8. ASK FOR HELP (AND ACCEPT IT)
Where is it written that you have to do this all on your own? You don’t. Ask for help. Balanced women know that it’s a sign of strength to reach out to others. This one is super important. Work out who can help you and ask them. I have found that people rarely say no and genuinely want to support you in creating the life you want to live.
9. TUNE IN
We all have voices in our heads that guide us through our days. Often it’s the bitchy voice that tells us we are not good enough, that our thighs are too fat and that we can’t have what we want. Well it’s time to tune her out and tune in to the nurturing inner voice that is our intuition, our inner guide, who knows what is best for us. Bring some silence into your days so you can tell the good voices from the bad, and learn to trust your inner wisdom, your inner goddess.
10. LEARN TO MEDITATE
The fast track to hearing and trusting your inner guide is through meditation practice.

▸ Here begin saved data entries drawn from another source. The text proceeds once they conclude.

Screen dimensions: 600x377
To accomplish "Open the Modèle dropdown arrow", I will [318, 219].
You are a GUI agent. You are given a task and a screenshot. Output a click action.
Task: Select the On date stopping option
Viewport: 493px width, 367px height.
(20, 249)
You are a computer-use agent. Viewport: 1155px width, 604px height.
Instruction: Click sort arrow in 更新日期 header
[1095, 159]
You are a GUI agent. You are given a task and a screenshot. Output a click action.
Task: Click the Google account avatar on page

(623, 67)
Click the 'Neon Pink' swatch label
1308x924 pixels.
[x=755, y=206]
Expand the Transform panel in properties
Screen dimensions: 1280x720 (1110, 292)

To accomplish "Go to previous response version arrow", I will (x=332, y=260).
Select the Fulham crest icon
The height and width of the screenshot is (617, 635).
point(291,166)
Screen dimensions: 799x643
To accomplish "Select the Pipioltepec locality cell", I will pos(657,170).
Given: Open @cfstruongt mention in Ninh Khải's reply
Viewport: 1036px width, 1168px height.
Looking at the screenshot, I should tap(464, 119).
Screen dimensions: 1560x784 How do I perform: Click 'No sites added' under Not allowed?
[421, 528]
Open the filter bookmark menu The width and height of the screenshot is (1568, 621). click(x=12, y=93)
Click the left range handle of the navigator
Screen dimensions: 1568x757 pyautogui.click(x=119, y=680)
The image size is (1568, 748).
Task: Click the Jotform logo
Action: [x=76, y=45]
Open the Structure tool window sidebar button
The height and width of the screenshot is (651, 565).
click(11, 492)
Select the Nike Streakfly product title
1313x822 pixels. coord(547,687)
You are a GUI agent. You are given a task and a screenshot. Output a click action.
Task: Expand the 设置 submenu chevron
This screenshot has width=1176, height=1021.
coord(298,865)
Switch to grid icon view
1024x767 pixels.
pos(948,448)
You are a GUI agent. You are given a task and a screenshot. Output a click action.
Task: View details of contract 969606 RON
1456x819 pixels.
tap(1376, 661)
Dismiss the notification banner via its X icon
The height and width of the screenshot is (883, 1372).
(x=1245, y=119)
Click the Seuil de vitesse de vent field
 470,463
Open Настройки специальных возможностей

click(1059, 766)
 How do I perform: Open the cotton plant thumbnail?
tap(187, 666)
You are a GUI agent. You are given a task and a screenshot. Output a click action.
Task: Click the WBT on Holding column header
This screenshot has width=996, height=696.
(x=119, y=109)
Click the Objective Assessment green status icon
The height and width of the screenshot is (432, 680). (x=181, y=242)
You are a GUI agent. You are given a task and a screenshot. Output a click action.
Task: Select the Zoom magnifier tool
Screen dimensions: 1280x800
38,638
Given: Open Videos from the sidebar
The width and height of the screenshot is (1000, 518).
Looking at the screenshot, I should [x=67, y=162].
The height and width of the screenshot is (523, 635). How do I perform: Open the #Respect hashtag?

Balanced women get over the fear that they can’t meditate, and learn to sit with the practice that can change everything. I ask my coaching clients to sit for five minutes twice a day in stillness, eyes closed, following the breath. When thoughts come and go, gently bring your attention back to your breath. Gradually you can extend this time. But just five minutes can be life changing. Give yourself this gift of time and space as it is a core piece of the balance puzzle.
11. MANAGE YOUR ENERGY
Most people think of time as the most critical resource. But balanced women know that energy is the most important currency they have. What builds your energy? What or who depletes it? When you are bursting with positive vibes, what are you doing or who are you with? Nourish, nurture and restore your body, mind and spirit. Your energy will thank you for it.
12. MAKE NO APOLOGIES
As women we spend so much time apologising. We say sorry for the small things and we say sorry for the big things. Stop apologising for yourself, your opinions, your choices. Own what you want, what you do, who you are and everything in between.
Start here.
Decide.
Become the balanced women you know you can be and create the life you dream about.
This blog is dedicated to my worderful sister!!! <3 Glade to have you in my side.